On 11/25/14 14:16, Sebastian Pop wrote:
Sebastian Pop wrote:
>I will bootstrap and regression test this patch on x86_64-linux and
>powerpc64-linux.  I will also run it on our internal benchmarks, coremark, and
>the llvm test-suite.
>
>I will also include a longer testcase that makes sure we do not regress on
>coremark.
Done all the above.  Attached is the new patch with a new testcase.  I have also
added verify_seme inspired by the recent patch adding verify_sese.

Sebastian


0001-extend-jump-thread-for-finite-state-automata-PR-5474.patch


 From ca222d5222fb976c7aa258d3e3c04e593f42f7a2 Mon Sep 17 00:00:00 2001
From: Sebastian Pop<s....@samsung.com>
Date: Fri, 26 Sep 2014 14:54:20 -0500
Subject: [PATCH] extend jump thread for finite state automata PR 54742

Adapted from a patch from James Greenhalgh.

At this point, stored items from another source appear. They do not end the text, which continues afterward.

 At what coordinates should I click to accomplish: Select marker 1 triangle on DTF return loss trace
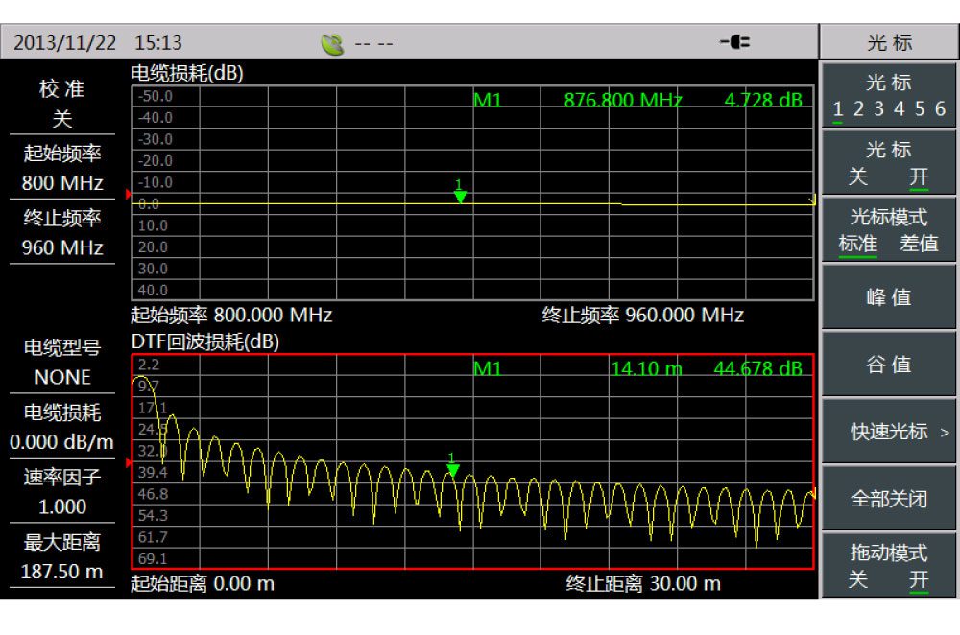453,469
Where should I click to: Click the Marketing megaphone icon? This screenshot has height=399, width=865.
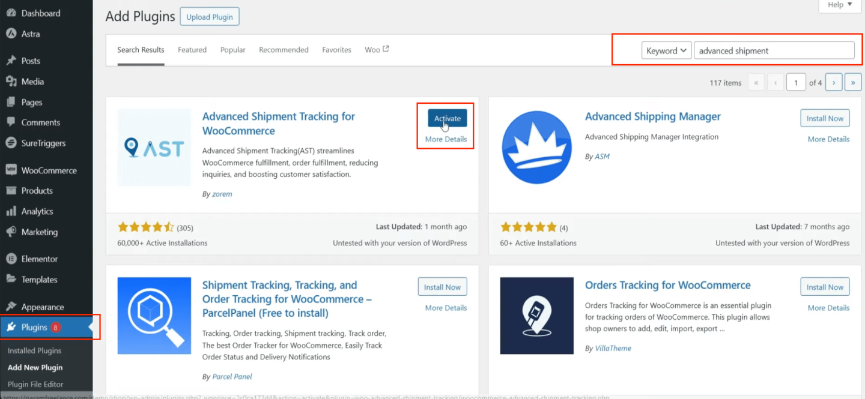(x=11, y=232)
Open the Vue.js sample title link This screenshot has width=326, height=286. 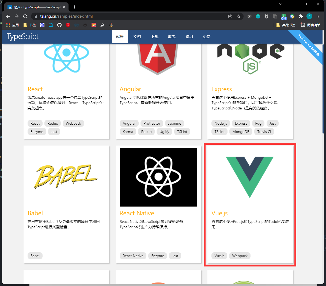tap(219, 213)
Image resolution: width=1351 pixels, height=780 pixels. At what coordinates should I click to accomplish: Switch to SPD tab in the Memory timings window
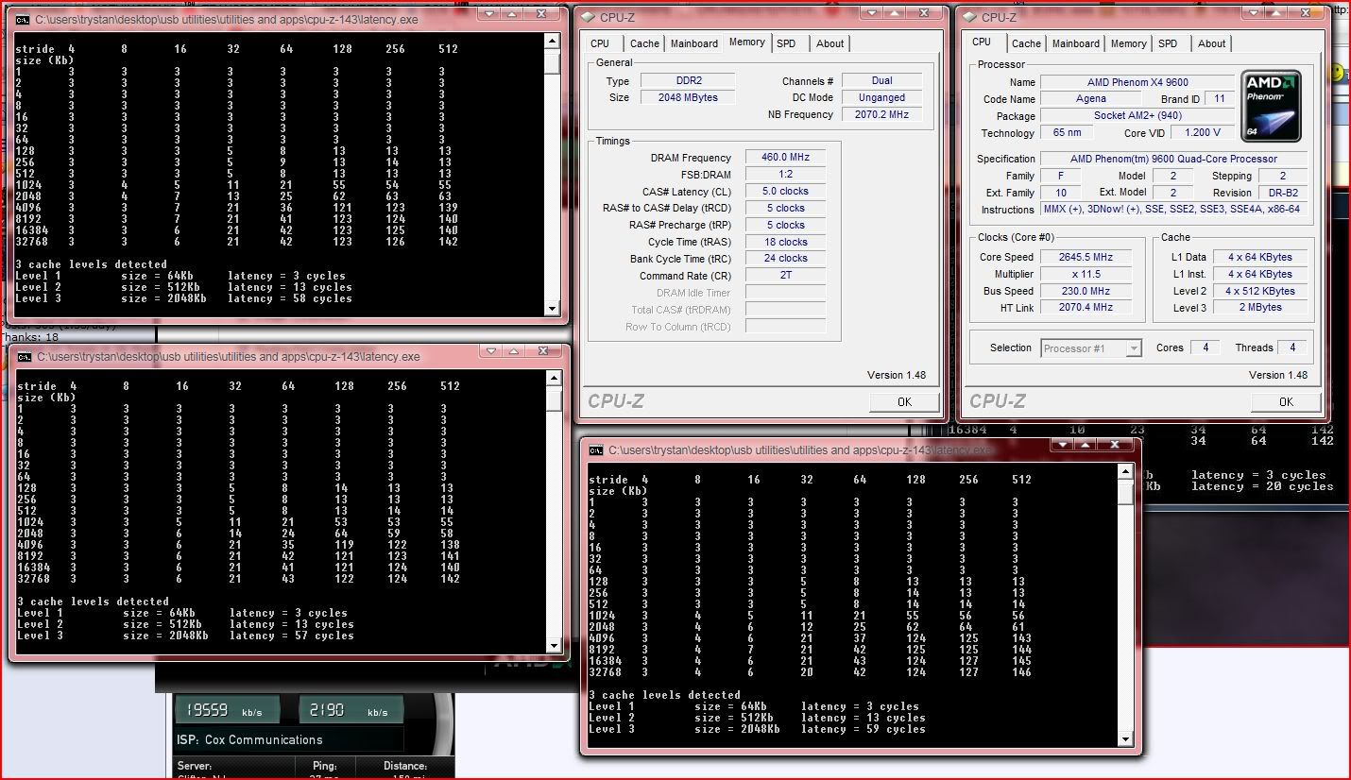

        * params.def (max-fsm-thread-path-insns, max-fsm-thread-length,
        max-fsm-thread-paths): New.

        * doc/invoke.texi (max-fsm-thread-path-insns, max-fsm-thread-length,
        max-fsm-thread-paths): Documented.

        * tree-cfg.c (split_edge_bb_loc): Export.
        * tree-cfg.h (split_edge_bb_loc): Declared extern.

        * tree-ssa-threadedge.c (simplify_control_stmt_condition): Restore the
        original value of cond when simplification fails.
        (fsm_find_thread_path): New.
        (fsm_find_control_statement_thread_paths): New.
        (fsm_thread_through_normal_block): Call 
find_control_statement_thread_paths.

        * tree-ssa-threadupdate.c (dump_jump_thread_path): Pretty print
        EDGE_START_FSM_THREAD.
        (verify_seme): New.
        (duplicate_seme_region): New.
        (thread_through_all_blocks): Generate code for EDGE_START_FSM_THREAD 
edges
        calling gimple_duplicate_sese_region.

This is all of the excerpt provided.